Rachel's Tomb is a on a hill overlooking the east side of Bethlehem, I've been there, and that site too has absolutely nothing to do with anything happening in Jerusalem, except for a desire to demonstrate violence on the part of Palestinians. To tie that into another example, when Israel pulled its citizens out of Gaza more than a year and a half ago, the Palestinians, whom were formerly screaming and shouting and killing Israeli's in order to make them leave, screamed and shouted and killed more Israeli's for them to come back! I commented on that in my previous blogs about the Gaza pullout. Why did they change their mind so quickly? Because the Palestinian national identity, which is really just a euphemism for an Arabist war tactic, realizes that Israeli cooperation with Palestinian demands means that the Palestinian "government" can make no more demands. With that realization, Palestinian attacks actually escalated in order for Israel to call off the pullout, come back to reign control over them, and then to be forced into negotiations where it could be suckered into giving back even more land. In Gaza, just like at Rachel's Tomb, legal Israeli land (a bit different from Gaza, which is considered to be "occupied"), the rock-hurdling has the intent of driving Jews away. The overall goal is, wherever Palestinians are successful in driving Jews out of, that place receives a status of "contested" and then opens up to "negotiations." Please note, Bethlehem has nothing to do with Jerusalem, it's basically an arbitrary site for Palestinians to attack, other than a strategic intifada tactic, i.e., "desperate man's invasion."

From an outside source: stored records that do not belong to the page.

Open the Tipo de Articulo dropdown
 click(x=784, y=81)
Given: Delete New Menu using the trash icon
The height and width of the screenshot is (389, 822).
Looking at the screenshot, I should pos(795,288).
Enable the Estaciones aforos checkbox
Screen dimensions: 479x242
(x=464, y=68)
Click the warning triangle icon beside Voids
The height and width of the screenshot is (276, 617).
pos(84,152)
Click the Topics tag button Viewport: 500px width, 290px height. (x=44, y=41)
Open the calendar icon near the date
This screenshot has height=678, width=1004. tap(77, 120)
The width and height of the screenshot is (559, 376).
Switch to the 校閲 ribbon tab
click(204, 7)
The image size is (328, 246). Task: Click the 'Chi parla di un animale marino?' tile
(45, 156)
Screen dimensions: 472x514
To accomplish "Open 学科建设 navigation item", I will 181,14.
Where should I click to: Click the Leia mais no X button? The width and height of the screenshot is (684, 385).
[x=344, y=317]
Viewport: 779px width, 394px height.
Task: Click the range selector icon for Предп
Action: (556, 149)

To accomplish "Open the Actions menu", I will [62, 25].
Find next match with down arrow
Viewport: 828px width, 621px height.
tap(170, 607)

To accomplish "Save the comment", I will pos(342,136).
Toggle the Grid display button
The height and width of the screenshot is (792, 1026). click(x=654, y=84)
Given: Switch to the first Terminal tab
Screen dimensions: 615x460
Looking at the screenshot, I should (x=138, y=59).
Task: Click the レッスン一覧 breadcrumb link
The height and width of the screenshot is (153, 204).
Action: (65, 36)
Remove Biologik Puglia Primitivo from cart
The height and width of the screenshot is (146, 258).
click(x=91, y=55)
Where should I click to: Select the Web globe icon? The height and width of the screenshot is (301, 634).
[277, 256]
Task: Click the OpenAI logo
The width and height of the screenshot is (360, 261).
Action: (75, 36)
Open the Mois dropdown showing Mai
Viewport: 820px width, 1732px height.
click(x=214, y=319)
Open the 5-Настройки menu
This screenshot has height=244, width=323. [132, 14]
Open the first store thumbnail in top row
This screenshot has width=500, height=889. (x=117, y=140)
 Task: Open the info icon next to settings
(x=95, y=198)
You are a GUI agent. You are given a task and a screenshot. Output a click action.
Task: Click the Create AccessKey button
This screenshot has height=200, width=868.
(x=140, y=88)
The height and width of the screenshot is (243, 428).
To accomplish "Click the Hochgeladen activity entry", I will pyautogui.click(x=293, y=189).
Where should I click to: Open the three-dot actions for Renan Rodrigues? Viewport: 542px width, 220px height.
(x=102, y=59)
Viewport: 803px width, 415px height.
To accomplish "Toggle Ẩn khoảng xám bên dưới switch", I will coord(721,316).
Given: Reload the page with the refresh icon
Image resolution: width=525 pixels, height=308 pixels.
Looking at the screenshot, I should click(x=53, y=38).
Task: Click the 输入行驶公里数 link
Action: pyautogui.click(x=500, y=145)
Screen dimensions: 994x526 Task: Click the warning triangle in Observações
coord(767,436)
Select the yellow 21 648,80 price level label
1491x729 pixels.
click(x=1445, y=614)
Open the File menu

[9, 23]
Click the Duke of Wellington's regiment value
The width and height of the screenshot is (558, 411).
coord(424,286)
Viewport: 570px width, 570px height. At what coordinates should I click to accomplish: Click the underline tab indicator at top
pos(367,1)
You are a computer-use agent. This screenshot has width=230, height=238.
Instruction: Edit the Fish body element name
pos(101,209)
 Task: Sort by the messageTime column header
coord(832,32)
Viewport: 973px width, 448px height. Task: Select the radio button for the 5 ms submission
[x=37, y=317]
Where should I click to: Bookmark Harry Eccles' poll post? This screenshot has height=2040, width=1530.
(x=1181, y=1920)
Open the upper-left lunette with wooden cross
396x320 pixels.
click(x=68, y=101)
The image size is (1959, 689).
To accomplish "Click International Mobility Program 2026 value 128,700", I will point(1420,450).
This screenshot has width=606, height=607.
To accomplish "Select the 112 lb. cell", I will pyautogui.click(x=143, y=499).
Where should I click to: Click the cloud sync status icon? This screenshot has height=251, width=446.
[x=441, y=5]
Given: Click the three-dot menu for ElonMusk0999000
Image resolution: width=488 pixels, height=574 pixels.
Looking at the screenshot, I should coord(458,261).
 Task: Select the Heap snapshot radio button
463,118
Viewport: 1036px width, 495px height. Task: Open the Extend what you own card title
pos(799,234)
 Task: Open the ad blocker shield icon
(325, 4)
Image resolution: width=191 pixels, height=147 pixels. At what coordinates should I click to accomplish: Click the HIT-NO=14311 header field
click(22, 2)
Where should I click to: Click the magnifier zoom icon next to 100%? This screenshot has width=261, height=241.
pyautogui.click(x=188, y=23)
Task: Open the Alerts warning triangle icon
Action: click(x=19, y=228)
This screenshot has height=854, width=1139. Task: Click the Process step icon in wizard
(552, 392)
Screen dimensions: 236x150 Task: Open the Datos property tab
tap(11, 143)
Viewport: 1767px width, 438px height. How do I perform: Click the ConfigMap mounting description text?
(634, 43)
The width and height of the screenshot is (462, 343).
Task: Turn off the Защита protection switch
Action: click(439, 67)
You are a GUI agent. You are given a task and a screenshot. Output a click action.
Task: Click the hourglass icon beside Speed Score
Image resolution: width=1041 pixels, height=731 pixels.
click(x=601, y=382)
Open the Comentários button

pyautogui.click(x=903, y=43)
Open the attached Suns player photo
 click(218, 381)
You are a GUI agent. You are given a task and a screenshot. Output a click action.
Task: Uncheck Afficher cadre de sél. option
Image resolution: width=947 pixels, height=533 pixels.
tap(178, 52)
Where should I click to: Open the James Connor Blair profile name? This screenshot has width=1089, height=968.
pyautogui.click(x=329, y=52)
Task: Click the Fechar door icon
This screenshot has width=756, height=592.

"'We have a full programme of protests for the coming weeks in order to stop the Israeli crimes against the Al-Aqsa mosque,' said the head of the Islamic movement in Israel, Sheikh Raed Salah, on Saturday."
Excuse me, how exactly is Israel's repair a crime on Al-Aqsa mosque?
"The prospect of further unrest loomed, with Muslim leaders warning that work near the site which Jews call the Temple Mount and is known to Muslims as the Noble Sanctuary could trigger a third intifada, or uprising."
It's not called the Temple Mount, it is the Temple Mount. It was the Temple Mount at least 700 hundred years before that mosque was erected. Doesn't anybody care about history?
The second paragraph said that it angered Muslims across the world! The truth is being exposed, it is Muslims, not Arabs, who feel effected by this - this is a religious conflict, not an Arab one, and it is sad that the majority of the world's Muslims feel obligated (and pressured) to support the "Palestinian cause" as if it were synonymous with the religion of Islam itself! For Heaven's sake, there are Orthodox Jews who oppose actions of the State of Israel, and a fringe group that rejects the existence of the State itself! Yet non-Arab Muslims feel it their duty to support "Palestine," an historically false entity. And of course, it's unacceptable for world Jewry to support Israel.
The only people who should be protesting are Israeli, and anyone who hates injustice.
I live twenty minutes away by bus from the site about which they are talking.